Text
--*--

The findings of the few studies that have examined how treatment affects sexual risk behaviour in resource-poor setting have produced contradictory results. Findings show that unprotected sex decreased, remained the same, or in one study in the Ivory Coast, increased. These findings highlight the complexity of the issue as well as the need to develop an evidence base.

The authors of the newly-published study began their analyses with the hypothesis that ART would be associated with increased sexual risk behaviour.

An open cohort study among female sex workers (FSWs) in Mombasa, Kenya examining HIV incidence and risk factors for acquiring HIV was set up in 1993. Monthly follow-up, if desired, was available to those who tested positive.

All visits comprised a physical examination and interview that included reports on the number of sex partners, sexual contacts and sexual contacts with condoms. All received individual risk reduction education and free condoms.

In 1998 those who tested positive had CD4 cell counts performed every three months. In 2004 in accordance with national (Kenyan) guidelines all women with CD4 cell counts less than 200 cells/mm³ or an AIDS-defining illness were eligible for ART.

The analysis included all HIV- positive women with follow-up data from February 1993 until April 2008. Those women who received ART elsewhere were excluded.

Of the 898 (97%) women included in the analysis, 298 (33%) became HIV-infected after follow-up and the other 69% were positive at screening. The median number of individual follow-up visits was 10 (IQR 3-27) with the median interval between visits 33 days (IQR 29-48). 14% (129) of women began ART with a median of 24.6 (IQR 11.4-32.9) months follow-up after the start.

Over 40% of the women were using a contraceptive method in addition to a condom.

Women who started ART only differed from the other women at baseline in that they were more likely to have been married (71.3% versus 61.2% P= 0.003) to have had more children (3, IQR 2-4 versus 2, IQR 1-3; P<0.001) and were less likely to be abstinent (3.9% versus 15.9% P<0.001).

Following ART there was no evidence of increased unprotected intercourse (AOR 0.86, 95% CI 0.62-1.19) when compared with those not on ART. To the contrary an over 50% increase in consistent condom use was reported.

Among those with advanced illness (CD4 cell counts less than 200 cells/mm³) there was a significant reduction in the numbers of partners as well as frequency of sex.

The authors note that this is in line with a previous finding in this cohort that among those on ART, those with the lowest CD4 cell counts were more likely to be abstinent.

--*--

Input data
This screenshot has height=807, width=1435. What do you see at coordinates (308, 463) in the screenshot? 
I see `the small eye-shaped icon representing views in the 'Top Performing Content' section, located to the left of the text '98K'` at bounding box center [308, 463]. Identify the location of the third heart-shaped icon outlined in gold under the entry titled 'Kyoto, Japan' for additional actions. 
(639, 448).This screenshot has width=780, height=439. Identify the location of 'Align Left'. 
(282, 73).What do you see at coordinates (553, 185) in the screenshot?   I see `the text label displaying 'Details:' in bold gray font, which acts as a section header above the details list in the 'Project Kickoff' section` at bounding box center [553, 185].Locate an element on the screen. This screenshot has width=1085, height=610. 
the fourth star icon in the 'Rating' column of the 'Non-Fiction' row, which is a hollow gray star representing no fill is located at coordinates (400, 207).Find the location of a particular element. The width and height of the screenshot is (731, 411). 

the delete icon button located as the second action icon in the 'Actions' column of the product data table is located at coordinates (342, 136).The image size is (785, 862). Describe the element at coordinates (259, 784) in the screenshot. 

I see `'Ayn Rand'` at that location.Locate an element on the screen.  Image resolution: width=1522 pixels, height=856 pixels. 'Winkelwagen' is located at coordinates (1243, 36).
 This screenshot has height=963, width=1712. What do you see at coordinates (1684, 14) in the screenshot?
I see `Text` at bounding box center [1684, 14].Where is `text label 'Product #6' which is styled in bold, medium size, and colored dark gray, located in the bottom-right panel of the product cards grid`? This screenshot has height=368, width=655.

--*--

Directions for this task
Pick up the text on antiretroviral treatment and sexual risk behavior among female sex workers in Mombasa after its last sentence and continue it.

Result for this exercise
There was a non-significant decrease in abstinence (AOR 0.81, 95% CI: 0.65-1.0, P=0.07). However, the significant increase in 100% condom use (AOR 1.54, 95% CI: 1.07-2.20, P=2.02) more than compensated for this change in sexual activity, the authors argue.

The finding that incidence of STIs decreased, the authors note, eliminates the possibility of the underreporting of risky sexual behaviour.

The authors highlight the strengths of the study.

The prospective cohort design provided extensive baseline data on risk behaviour before the start of ART. The long follow-up period including a median of more than two years on ART, gave insights into how risk behaviour may change after a lengthy time on ART.

Risk reduction messages and counselling time remained constant, before and after the start of ART, so eliminating potential bias. The study’s size allowed for control of confounding factors. And, the authors add, the results support the value of looking at multiple outcomes for a comprehensive understanding of changes in sexual risk.

The authors note that previous studies have shown rapid and sustained suppression of plasma and genital HIV after the start of ART within this cohort.

They conclude that their “findings provide strong evidence that risk behaviour did not increase following ART initiation in the same cohort [within the context of ongoing risk reduction education and the provision of free condoms]. Taken together these results support the potential importance of ART as one of the tools for reducing sexual HIV transmission.”

References

R. Scott McClelland et al. Treatment with antiretroviral therapy is not associated with increased sexual risk behaviour in Kenyan female sex workers AIDS, advance online publication, doi: 10.1097/QAF.0b013e32833616c7, 2010.